Most likely a case of failing eyesight (or poor light if you need an excuse).

But it is also possible if you purchased your calculator from someone or some German firms add the extra RAM onto 48G's. The 48G can address 256K of RAM directly if you have that much RAM available and merge port 0 and 1.

Ports 2-30 cannot be merge and you would look for those by using these keystrokes:

<- Library ports

If you really have 251603 bytes, you should also see port 2 and 3 as well as the RAM for the 48G is sold in 32, 64, 128, and 512K RAM chips. There would be a good chance that they just used a 512K chip (and you may see port 2 & 3) or doubled up on the 128K (and then you wont see any other ports). You may try the command PINIT.

Chances are you just WISHED you had 256K Ram and you really have only 25K RAM available. Then the rest of this is moot.

Though I hope you do. It would be a nice plus. Did you buy you 48G from someone or from a German retailer (the Ram upgrades seem to be most popular in Germany)?
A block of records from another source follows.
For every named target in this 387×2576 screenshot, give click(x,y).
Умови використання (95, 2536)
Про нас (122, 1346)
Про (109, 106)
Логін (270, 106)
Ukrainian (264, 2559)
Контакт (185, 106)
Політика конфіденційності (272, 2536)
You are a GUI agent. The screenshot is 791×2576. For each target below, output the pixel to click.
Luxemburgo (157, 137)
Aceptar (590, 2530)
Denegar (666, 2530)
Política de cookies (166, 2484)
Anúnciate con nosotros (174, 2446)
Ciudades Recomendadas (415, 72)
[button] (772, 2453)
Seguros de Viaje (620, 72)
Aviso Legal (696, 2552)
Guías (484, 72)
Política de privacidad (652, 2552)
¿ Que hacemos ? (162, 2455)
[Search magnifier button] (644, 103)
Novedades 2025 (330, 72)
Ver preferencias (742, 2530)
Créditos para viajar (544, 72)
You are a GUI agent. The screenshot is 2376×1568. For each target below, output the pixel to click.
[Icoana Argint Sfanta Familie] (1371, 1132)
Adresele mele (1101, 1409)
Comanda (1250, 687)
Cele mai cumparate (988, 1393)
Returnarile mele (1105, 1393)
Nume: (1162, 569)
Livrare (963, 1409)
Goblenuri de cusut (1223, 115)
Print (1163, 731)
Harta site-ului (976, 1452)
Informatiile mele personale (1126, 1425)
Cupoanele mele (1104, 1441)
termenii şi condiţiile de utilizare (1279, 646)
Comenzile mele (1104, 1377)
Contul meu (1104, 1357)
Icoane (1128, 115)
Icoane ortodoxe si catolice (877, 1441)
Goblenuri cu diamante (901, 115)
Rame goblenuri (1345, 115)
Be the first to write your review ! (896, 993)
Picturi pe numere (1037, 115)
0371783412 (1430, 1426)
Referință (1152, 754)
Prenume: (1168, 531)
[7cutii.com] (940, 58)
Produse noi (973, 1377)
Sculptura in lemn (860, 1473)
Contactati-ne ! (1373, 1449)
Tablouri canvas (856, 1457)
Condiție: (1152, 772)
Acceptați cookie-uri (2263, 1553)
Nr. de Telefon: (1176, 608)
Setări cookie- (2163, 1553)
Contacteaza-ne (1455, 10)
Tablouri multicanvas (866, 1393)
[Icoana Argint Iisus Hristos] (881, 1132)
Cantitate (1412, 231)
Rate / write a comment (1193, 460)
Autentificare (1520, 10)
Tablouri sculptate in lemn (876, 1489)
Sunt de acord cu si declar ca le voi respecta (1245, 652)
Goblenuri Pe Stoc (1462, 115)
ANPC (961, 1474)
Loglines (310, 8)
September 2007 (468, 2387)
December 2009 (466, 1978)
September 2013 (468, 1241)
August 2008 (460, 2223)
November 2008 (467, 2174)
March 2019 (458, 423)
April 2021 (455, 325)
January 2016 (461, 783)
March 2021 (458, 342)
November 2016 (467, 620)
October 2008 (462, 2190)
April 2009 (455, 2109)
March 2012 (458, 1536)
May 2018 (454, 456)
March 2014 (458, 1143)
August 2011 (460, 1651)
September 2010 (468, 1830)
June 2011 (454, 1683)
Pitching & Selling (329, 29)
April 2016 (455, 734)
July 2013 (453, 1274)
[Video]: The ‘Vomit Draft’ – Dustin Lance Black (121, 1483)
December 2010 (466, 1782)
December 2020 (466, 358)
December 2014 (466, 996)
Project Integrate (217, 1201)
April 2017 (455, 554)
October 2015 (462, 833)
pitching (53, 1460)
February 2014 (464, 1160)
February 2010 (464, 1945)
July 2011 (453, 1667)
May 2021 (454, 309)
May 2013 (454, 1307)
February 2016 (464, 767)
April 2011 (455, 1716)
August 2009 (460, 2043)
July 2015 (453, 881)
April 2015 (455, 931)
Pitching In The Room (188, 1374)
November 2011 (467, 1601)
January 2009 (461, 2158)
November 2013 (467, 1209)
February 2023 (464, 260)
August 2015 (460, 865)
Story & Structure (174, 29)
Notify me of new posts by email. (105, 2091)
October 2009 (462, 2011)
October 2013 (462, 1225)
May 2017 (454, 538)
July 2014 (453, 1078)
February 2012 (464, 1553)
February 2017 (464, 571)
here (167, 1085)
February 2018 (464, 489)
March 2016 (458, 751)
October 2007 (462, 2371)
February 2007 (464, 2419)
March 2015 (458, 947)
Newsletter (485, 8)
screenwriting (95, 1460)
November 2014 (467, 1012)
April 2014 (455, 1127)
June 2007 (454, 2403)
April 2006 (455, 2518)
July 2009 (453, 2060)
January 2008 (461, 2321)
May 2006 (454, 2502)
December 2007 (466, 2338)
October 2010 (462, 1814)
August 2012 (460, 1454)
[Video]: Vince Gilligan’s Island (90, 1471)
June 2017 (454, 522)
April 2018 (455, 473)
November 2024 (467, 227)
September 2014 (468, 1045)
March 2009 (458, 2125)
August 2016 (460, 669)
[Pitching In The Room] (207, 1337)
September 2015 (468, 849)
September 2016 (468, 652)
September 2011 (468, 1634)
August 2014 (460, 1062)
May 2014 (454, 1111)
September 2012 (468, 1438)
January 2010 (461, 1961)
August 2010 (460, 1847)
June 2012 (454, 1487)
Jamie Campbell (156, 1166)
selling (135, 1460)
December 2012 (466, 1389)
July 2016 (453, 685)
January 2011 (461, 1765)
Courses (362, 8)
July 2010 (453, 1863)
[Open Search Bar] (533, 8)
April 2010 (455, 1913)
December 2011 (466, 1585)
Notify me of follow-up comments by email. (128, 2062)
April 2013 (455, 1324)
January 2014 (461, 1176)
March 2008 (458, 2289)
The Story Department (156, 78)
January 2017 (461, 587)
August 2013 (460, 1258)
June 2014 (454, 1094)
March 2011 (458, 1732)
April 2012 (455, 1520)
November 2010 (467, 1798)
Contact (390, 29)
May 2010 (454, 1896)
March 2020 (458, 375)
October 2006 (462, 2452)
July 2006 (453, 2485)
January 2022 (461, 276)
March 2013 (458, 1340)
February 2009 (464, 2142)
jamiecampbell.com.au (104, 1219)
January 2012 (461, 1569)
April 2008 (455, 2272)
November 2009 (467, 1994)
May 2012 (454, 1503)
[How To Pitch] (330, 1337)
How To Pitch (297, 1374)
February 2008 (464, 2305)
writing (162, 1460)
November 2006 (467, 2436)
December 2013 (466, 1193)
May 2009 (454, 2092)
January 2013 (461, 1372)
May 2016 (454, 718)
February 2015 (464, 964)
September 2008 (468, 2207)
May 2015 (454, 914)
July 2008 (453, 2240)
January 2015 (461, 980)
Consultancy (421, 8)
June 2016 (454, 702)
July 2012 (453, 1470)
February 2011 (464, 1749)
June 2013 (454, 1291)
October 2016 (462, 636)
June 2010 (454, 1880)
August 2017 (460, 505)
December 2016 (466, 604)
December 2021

Aw: Re: Aw: Re: HP-48G/G+/GX
Message #8 Posted by Walter B on 4 Aug 2004, 4:47 p.m.,
in response to message #7 by Ron Ross

Well, contrary to your assumption, I am still able to count digits up to 6 ;) And I find 251509 bytes following your instruction, PPAR is only 63 bytes - I did a reset recently. Following your last response, I see 2 directories ( :0: and :2: ). In :2: I find "Library 986: P.C.T. ...". Does this help to clarify the matter?

I bought this calculator from a German in Ebay. The first vendor apparently was a German supplier, according to the label on the backside. No further info available.

OK, eyesight is canceled as cause now. I am looking forward to your next theory.

P.S.: I have no acces to a manual right now - I will read later. Physicists never read manuals. ;-)

Re: Aw: Re: Aw: Re: HP-48G/G+/GX
Message #9 Posted by RABIH Cyril on 5 Aug 2004, 5:28 a.m.,
in response to message #8 by Walter B

Hi Walter, you have exactely 384K ram in your configuration. Port 0 and 1 are merged so you have 256K available in port 0 (minus the memory used to manage your system). And you still have another port available in port 2. This memory is a back up memory to save data. The library you have in port 2 is a memory manager which is very usefull when you manage libraries. Enter 2 PVARS and you will see the memory still available in port 2. I think you should have something around 100000. The program stored in port 2 are not erased when you clear the memory of the calculator. You must do it manually ( functions DETACH and PURGE). Hope it will help you.

Re: Aw: Re: Aw: Re: HP-48G/G+/GX
Message #10 Posted by Ron Ross on 5 Aug 2004, 7:41 a.m.,
in response to message #8 by Walter B

Well now that you CONFESS to owning a 48G of German orgin, and your follow up response, I congradulate you on a great system.

You have a very nice system. You might also check your clock. If it runs fast ie 2x fast, you also have a clock doubler. This is also common from German suppliers. Clock is then worthless, but the calculator will be fast in comparision to any other 48 or even a 49G (I DIDN'T say G+)for most operations.